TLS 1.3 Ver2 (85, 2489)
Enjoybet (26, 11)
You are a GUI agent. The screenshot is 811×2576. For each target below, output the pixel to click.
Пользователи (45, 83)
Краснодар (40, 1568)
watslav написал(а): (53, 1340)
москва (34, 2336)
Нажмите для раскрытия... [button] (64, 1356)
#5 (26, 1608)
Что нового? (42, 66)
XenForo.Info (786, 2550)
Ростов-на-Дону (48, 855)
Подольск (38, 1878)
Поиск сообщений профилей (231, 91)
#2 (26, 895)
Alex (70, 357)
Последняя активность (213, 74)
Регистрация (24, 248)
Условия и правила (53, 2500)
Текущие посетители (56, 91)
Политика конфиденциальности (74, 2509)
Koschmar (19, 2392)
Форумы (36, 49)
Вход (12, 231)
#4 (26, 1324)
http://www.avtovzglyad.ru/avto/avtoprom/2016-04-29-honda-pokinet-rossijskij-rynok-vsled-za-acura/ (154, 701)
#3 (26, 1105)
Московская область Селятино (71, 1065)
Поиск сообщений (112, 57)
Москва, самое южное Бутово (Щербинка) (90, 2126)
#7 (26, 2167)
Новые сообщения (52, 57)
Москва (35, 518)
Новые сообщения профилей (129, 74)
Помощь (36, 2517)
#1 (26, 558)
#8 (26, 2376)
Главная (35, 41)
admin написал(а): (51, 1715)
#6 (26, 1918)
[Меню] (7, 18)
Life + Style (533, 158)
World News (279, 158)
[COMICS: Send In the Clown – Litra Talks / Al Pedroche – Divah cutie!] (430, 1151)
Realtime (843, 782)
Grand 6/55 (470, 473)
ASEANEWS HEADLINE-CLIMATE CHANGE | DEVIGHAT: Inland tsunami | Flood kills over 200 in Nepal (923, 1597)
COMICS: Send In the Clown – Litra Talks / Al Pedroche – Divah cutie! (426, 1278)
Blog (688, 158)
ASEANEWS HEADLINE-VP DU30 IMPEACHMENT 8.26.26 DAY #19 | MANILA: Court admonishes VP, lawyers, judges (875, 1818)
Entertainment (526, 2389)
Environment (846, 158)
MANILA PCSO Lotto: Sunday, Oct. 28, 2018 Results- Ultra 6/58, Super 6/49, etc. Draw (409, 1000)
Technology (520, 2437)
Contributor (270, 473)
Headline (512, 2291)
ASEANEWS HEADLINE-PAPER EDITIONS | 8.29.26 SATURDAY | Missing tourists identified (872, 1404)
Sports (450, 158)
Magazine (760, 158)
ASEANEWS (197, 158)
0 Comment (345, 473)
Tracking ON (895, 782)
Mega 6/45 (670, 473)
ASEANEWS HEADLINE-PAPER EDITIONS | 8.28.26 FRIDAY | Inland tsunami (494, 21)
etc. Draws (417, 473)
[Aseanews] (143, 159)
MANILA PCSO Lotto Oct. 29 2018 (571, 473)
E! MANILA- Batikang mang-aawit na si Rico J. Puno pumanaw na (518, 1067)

※ ※ ※

### PROBLEM TO WORK ON
What you give back should be only the lines of the records above, starting at the line with "Grand 6/55 (470, 473)" and ending at the line with "etc. Draws (417, 473)", restated word for word.

### TASK OUTPUT
Grand 6/55 (470, 473)
ASEANEWS HEADLINE-CLIMATE CHANGE | DEVIGHAT: Inland tsunami | Flood kills over 200 in Nepal (923, 1597)
COMICS: Send In the Clown – Litra Talks / Al Pedroche – Divah cutie! (426, 1278)
Blog (688, 158)
ASEANEWS HEADLINE-VP DU30 IMPEACHMENT 8.26.26 DAY #19 | MANILA: Court admonishes VP, lawyers, judges (875, 1818)
Entertainment (526, 2389)
Environment (846, 158)
MANILA PCSO Lotto: Sunday, Oct. 28, 2018 Results- Ultra 6/58, Super 6/49, etc. Draw (409, 1000)
Technology (520, 2437)
Contributor (270, 473)
Headline (512, 2291)
ASEANEWS HEADLINE-PAPER EDITIONS | 8.29.26 SATURDAY | Missing tourists identified (872, 1404)
Sports (450, 158)
Magazine (760, 158)
ASEANEWS (197, 158)
0 Comment (345, 473)
Tracking ON (895, 782)
Mega 6/45 (670, 473)
ASEANEWS HEADLINE-PAPER EDITIONS | 8.28.26 FRIDAY | Inland tsunami (494, 21)
etc. Draws (417, 473)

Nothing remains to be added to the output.